Une science participative
La transition vers l’agroécologie suppose d’investir dans une recherche plus complexe et plus ouverte aux solutions proposées par les petits agriculteurs locaux, de s’intéresser aux conséquences sociales des systèmes de production. Une forme de science participative pour laquelle la Fondation Gates comme la plupart des autres bailleurs ne sont pas jusqu’à présent équipés. Néanmoins, dans ce paysage qui peut apparaître figé, certains, comme la Suisse, ont déjà pris le tournant. Plus de la moitié de ses financements bénéficient à l’agroécologie.
Contactée par Le Monde Afrique, la Fondation Gates indique que, n’ayant pu consulter le rapport, il ne lui est pas possible d’en commenter ses conclusions.

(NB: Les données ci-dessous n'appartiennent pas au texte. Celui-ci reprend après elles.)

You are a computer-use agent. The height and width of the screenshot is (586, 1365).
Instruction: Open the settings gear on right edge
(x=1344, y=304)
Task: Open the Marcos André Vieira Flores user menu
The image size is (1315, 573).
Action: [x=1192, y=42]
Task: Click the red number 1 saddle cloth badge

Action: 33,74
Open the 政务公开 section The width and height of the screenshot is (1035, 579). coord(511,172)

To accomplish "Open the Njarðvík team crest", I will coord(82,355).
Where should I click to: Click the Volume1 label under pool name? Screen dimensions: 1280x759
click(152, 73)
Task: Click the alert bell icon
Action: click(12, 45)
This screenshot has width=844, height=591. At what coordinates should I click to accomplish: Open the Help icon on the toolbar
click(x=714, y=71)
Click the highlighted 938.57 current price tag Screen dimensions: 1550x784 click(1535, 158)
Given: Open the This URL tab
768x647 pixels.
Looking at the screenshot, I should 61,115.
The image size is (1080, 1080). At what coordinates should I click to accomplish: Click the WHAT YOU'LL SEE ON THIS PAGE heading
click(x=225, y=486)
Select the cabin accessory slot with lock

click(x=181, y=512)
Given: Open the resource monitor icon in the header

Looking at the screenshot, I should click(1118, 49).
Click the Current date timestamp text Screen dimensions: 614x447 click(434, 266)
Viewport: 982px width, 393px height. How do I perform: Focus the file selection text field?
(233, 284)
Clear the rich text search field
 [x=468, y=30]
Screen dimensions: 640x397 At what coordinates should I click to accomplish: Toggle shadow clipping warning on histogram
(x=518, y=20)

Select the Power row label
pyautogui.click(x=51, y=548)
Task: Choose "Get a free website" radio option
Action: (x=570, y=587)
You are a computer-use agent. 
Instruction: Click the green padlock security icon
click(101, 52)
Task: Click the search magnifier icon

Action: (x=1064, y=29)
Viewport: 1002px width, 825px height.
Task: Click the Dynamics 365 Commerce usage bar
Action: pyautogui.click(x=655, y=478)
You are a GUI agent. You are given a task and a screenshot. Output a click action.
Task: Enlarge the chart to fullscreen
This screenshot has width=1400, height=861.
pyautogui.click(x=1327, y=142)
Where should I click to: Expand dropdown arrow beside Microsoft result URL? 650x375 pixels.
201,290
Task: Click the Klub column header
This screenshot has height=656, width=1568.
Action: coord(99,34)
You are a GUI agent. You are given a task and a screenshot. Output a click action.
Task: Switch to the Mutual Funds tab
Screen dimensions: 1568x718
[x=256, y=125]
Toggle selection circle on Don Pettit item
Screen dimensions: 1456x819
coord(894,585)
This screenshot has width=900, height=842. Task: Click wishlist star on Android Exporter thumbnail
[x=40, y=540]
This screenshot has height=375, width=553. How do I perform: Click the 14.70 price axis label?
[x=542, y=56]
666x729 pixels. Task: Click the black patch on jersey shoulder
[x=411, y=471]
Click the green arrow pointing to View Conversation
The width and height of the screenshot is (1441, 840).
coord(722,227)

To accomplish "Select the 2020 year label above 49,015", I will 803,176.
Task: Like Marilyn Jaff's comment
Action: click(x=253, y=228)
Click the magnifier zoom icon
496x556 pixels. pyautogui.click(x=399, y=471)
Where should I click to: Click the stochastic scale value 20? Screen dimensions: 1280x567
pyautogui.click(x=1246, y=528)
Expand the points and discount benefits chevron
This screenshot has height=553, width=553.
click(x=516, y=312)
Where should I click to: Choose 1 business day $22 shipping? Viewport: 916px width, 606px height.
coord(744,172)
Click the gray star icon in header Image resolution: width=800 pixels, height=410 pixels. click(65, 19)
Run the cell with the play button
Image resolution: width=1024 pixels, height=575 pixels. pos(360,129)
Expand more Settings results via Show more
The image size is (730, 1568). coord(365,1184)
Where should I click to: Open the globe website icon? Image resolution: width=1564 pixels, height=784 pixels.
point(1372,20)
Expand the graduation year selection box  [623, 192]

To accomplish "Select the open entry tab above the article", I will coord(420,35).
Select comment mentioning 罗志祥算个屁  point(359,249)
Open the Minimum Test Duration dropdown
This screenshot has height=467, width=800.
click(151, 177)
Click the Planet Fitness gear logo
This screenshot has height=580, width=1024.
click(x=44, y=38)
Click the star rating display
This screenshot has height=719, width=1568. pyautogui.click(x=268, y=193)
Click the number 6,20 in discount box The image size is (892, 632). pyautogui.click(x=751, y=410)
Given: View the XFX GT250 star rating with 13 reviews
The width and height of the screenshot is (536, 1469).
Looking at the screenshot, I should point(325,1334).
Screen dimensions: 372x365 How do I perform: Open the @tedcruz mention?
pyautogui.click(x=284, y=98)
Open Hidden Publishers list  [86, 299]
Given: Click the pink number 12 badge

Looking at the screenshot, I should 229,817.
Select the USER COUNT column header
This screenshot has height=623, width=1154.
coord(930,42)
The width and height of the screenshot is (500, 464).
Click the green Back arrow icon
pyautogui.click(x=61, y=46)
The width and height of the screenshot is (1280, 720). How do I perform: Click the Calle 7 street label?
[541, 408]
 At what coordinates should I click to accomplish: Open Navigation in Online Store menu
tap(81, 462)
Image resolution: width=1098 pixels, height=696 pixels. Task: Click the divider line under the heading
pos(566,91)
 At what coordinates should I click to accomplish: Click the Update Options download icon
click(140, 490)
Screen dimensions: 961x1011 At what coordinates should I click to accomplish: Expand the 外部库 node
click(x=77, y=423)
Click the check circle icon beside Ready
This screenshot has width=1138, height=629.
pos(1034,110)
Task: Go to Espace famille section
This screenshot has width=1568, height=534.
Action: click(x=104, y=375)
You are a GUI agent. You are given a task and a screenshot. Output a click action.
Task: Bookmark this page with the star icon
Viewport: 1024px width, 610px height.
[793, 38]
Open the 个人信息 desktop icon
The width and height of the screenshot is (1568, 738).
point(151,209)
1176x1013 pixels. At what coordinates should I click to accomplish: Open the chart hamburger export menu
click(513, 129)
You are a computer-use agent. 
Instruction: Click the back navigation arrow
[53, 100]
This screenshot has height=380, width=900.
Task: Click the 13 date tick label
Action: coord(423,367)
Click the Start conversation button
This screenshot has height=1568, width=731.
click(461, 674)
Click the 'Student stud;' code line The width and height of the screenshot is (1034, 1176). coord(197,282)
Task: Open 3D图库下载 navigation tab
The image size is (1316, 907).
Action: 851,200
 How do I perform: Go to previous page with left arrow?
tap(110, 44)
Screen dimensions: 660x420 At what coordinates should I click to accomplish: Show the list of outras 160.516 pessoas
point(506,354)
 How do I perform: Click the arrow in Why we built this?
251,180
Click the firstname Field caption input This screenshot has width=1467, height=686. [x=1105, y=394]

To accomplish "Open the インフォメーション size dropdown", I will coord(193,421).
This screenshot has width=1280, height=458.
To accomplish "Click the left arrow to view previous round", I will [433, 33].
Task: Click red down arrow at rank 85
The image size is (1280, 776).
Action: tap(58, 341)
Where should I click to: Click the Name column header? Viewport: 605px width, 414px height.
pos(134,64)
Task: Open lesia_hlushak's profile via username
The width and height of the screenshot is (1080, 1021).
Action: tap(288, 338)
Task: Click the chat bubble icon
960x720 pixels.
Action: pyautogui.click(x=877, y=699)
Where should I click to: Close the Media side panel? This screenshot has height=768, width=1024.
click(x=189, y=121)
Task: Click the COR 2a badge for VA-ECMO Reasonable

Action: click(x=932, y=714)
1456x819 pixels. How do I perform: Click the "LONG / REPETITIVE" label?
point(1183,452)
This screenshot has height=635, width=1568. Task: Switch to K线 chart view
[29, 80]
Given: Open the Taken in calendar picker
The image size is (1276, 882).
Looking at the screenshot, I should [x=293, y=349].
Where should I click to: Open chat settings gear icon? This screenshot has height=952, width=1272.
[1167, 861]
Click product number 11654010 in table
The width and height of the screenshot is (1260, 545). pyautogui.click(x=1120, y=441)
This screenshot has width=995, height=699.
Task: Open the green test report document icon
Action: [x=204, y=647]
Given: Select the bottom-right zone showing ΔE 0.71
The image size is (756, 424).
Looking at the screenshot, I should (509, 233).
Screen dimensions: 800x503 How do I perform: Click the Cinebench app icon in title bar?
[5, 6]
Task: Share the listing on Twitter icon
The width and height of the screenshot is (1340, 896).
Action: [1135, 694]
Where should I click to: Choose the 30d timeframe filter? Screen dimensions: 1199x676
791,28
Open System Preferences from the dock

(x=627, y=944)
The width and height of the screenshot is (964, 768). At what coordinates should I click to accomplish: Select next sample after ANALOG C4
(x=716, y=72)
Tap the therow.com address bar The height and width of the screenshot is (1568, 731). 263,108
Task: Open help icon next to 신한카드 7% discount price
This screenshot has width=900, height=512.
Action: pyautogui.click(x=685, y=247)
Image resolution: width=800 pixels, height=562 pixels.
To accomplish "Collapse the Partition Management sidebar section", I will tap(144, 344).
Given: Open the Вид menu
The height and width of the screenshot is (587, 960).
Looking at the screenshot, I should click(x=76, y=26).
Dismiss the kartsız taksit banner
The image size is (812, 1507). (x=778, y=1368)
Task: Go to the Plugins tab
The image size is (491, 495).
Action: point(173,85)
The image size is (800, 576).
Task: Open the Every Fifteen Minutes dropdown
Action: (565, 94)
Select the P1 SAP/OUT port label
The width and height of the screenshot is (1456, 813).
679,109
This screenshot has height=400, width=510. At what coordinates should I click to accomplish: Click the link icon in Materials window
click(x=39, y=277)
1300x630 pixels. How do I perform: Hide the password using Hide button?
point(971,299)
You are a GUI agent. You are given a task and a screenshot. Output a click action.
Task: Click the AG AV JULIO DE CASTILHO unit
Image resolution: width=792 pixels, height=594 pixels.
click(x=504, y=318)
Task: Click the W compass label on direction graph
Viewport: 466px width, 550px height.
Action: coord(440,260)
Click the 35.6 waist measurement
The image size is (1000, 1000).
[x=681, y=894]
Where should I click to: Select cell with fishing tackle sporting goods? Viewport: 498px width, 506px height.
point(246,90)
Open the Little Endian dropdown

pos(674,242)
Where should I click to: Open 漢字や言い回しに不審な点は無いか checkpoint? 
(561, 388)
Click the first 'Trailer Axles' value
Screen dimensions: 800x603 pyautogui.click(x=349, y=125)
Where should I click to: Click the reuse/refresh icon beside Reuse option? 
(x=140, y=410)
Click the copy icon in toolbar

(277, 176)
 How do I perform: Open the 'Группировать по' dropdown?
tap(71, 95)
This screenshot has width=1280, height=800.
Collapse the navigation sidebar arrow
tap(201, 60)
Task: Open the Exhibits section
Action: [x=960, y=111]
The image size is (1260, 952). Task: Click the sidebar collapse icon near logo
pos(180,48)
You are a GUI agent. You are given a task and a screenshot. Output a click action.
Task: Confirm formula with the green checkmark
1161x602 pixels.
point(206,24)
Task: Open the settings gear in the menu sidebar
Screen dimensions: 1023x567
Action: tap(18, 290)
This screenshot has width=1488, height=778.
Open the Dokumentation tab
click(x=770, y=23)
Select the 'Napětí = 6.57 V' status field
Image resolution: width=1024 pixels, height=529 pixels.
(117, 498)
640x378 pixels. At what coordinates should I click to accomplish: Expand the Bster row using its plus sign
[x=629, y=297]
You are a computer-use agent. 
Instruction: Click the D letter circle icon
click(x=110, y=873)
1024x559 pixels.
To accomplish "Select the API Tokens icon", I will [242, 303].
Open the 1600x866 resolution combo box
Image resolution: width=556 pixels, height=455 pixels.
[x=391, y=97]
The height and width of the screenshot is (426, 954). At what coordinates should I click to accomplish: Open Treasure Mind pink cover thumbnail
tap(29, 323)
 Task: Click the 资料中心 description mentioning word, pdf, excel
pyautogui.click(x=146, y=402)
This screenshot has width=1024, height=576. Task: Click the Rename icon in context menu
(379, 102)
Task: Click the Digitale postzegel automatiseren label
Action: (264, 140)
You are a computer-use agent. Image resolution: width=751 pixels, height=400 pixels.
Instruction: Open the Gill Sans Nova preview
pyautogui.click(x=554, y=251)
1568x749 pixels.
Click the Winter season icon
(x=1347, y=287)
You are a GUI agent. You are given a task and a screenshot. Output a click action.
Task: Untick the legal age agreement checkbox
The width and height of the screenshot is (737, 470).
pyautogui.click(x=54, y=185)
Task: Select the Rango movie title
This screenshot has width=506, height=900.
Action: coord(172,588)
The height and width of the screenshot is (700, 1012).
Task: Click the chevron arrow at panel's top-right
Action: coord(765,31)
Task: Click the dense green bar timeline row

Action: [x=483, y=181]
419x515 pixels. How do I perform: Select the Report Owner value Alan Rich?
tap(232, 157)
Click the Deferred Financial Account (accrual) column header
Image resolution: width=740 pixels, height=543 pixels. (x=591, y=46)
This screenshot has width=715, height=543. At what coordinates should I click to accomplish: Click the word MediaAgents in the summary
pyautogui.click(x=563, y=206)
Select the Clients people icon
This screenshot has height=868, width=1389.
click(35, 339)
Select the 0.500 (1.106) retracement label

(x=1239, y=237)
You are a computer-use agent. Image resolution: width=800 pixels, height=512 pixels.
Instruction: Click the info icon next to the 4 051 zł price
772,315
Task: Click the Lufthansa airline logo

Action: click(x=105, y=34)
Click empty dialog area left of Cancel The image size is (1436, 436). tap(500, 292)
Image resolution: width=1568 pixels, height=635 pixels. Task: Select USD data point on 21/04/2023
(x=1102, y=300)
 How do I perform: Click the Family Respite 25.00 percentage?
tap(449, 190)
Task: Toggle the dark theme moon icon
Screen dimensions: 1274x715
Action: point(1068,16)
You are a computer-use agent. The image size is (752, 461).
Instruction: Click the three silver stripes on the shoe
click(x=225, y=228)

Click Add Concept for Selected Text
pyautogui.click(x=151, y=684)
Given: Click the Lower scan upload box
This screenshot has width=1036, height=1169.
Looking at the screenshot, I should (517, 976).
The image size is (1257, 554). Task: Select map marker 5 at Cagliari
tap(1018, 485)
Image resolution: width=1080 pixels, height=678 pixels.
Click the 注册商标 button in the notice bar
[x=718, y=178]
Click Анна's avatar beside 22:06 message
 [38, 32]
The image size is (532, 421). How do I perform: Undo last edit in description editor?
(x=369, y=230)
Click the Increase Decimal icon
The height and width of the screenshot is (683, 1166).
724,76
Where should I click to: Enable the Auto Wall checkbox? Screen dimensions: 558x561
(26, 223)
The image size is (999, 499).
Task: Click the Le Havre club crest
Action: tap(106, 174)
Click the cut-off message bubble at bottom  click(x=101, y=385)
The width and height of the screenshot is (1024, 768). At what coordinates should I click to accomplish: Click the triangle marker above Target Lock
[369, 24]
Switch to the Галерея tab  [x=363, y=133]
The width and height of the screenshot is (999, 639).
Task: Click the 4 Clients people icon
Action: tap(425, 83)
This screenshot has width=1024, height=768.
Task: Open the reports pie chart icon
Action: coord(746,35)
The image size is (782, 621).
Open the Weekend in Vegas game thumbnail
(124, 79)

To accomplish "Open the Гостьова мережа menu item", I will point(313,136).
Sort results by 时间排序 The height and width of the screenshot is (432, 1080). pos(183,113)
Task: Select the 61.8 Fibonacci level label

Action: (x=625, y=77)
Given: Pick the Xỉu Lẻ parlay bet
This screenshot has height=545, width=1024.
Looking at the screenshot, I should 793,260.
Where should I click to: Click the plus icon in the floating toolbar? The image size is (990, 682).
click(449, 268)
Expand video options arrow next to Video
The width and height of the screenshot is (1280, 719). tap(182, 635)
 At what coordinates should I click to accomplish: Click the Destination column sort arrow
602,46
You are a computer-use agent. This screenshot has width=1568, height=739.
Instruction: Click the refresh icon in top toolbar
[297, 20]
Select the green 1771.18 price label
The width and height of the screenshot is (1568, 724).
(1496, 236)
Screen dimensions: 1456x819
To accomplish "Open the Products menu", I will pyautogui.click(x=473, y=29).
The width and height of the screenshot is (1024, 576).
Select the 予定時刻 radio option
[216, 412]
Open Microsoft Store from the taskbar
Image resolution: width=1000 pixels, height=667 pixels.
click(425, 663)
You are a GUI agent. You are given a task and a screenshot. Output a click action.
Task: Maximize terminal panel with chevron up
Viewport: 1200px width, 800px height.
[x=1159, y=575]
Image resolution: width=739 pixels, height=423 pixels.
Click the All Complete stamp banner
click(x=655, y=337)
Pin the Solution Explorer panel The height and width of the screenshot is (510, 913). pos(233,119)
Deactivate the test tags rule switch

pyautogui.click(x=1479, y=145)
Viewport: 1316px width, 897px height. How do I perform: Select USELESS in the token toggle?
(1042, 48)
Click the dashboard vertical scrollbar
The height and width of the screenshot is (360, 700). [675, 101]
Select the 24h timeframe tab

Elle précise toutefois que, « dans son travail en Afrique, la fondation a pour vocation de soutenir de manière inclusive et durable les moyens de subsistance des petits exploitants, en étant adaptée à leurs besoins et aux contextes locaux ». Elle ajoute que, pour promouvoir des solutions urgentes d’adaptation au changement climatique, « la Commission mondiale sur l’adaptation, coprésidée par Bill Gates, a reconnu l’importance d’investir davantage de ressources dans la recherche agricole et d’assurer une variété d’approches, y compris agroécologiques ».